INSTRUCTIONS TO FOLLOW: Once the line containing "Безо всяких разговоров" is found in the entries below, reproduce it and every line after it, stopping at and including the line containing "Описанием функциональных характеристик"; reproduce nothing else, and keep each line exact.

..........

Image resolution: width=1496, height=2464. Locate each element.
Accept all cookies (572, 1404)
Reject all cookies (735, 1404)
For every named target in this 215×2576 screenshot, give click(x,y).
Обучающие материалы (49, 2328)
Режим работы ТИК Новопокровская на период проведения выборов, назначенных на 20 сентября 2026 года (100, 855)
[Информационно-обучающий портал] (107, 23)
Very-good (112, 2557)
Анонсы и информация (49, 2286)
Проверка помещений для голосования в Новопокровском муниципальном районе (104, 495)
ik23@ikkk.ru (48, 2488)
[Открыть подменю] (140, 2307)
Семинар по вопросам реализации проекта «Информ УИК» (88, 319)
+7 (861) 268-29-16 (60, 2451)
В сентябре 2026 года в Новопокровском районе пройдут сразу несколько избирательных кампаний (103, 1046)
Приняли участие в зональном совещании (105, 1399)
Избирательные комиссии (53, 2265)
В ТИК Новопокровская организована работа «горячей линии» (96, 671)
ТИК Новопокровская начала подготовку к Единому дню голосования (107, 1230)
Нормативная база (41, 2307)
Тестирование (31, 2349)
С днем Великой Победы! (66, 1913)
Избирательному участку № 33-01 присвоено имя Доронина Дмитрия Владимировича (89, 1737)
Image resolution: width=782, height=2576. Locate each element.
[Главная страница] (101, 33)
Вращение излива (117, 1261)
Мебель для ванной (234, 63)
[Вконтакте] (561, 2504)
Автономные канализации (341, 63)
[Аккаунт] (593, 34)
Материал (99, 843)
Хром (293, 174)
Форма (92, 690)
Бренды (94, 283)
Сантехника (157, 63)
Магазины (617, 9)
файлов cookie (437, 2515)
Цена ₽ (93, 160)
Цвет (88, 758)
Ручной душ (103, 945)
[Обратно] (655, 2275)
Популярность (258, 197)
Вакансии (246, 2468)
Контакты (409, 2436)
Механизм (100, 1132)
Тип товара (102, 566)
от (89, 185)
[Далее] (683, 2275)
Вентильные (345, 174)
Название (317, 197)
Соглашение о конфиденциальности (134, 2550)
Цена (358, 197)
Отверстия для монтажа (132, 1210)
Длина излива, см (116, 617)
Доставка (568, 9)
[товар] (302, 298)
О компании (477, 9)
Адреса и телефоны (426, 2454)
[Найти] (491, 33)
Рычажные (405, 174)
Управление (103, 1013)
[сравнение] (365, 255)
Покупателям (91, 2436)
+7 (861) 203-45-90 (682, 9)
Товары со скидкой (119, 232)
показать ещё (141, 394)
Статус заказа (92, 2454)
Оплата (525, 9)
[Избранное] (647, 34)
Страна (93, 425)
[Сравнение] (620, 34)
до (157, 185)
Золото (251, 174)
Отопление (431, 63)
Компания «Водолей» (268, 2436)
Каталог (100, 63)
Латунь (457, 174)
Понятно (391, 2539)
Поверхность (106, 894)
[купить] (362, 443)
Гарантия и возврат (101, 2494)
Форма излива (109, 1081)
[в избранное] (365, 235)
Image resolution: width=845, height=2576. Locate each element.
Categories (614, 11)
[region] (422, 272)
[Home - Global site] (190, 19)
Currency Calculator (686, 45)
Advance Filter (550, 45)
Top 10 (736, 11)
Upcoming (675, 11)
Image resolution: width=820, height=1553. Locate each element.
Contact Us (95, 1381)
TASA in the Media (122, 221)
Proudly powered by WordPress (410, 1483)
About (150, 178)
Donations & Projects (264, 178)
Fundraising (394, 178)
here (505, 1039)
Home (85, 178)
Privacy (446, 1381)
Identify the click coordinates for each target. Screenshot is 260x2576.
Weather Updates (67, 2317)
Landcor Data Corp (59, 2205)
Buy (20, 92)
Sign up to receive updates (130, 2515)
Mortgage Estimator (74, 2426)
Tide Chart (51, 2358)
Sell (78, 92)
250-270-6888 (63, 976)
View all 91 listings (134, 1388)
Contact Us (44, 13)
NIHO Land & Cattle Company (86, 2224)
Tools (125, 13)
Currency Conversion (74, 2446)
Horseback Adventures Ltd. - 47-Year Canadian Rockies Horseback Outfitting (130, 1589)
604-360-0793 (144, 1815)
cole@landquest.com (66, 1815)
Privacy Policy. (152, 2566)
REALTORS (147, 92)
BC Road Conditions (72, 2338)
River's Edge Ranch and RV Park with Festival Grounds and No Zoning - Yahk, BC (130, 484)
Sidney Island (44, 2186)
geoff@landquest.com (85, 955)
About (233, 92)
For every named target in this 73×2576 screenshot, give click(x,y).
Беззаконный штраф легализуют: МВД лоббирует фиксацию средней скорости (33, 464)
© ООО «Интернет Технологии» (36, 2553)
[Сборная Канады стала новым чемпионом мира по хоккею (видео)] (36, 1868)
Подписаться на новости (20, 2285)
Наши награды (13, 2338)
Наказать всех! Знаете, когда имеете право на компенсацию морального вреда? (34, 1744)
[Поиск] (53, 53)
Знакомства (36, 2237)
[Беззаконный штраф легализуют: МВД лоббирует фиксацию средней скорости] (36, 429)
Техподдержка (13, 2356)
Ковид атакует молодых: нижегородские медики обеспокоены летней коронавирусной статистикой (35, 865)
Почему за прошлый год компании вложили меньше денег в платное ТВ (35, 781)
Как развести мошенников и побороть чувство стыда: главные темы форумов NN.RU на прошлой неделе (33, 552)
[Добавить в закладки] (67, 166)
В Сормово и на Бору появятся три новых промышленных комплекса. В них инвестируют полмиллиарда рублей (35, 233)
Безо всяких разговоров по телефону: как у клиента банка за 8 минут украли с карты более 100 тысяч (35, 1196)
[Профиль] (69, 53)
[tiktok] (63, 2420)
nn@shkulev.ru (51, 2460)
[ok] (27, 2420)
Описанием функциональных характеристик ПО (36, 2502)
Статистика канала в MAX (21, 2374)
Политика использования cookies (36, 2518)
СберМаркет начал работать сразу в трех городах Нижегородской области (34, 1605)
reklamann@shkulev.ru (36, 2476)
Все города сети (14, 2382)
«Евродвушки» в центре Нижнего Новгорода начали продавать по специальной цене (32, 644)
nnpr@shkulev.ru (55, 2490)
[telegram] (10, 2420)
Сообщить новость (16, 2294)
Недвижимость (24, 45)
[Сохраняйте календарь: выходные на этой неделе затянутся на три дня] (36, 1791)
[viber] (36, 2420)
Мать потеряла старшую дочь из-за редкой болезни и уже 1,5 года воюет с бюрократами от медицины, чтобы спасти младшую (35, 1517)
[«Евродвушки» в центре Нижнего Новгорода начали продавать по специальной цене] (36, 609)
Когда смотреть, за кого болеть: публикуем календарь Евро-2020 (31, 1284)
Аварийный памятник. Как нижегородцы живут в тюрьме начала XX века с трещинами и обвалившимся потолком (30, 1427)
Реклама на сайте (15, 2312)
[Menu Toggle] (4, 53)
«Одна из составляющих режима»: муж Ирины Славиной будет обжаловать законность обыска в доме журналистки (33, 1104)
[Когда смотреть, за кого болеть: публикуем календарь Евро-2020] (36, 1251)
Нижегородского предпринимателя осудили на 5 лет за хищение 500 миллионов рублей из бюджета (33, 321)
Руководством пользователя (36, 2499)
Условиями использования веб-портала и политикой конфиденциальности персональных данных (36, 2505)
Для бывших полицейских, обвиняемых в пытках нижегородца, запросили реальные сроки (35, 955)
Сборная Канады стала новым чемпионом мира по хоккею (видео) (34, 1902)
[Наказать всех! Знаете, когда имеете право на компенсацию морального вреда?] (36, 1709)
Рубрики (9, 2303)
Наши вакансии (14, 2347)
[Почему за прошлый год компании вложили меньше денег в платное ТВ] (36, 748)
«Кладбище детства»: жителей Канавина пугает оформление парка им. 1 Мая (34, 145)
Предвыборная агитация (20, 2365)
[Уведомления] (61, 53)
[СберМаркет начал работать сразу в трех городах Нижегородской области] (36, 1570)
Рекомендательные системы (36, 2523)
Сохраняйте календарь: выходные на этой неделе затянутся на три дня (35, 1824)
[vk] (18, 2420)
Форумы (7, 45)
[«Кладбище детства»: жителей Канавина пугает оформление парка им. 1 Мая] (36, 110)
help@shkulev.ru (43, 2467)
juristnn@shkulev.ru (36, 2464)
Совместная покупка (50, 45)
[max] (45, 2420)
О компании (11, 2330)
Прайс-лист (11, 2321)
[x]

..........

TASK SOLUTION:
Безо всяких разговоров по телефону: как у клиента банка за 8 минут украли с карты более 100 тысяч (35, 1196)
[Профиль] (69, 53)
[tiktok] (63, 2420)
nn@shkulev.ru (51, 2460)
[ok] (27, 2420)
Описанием функциональных характеристик ПО (36, 2502)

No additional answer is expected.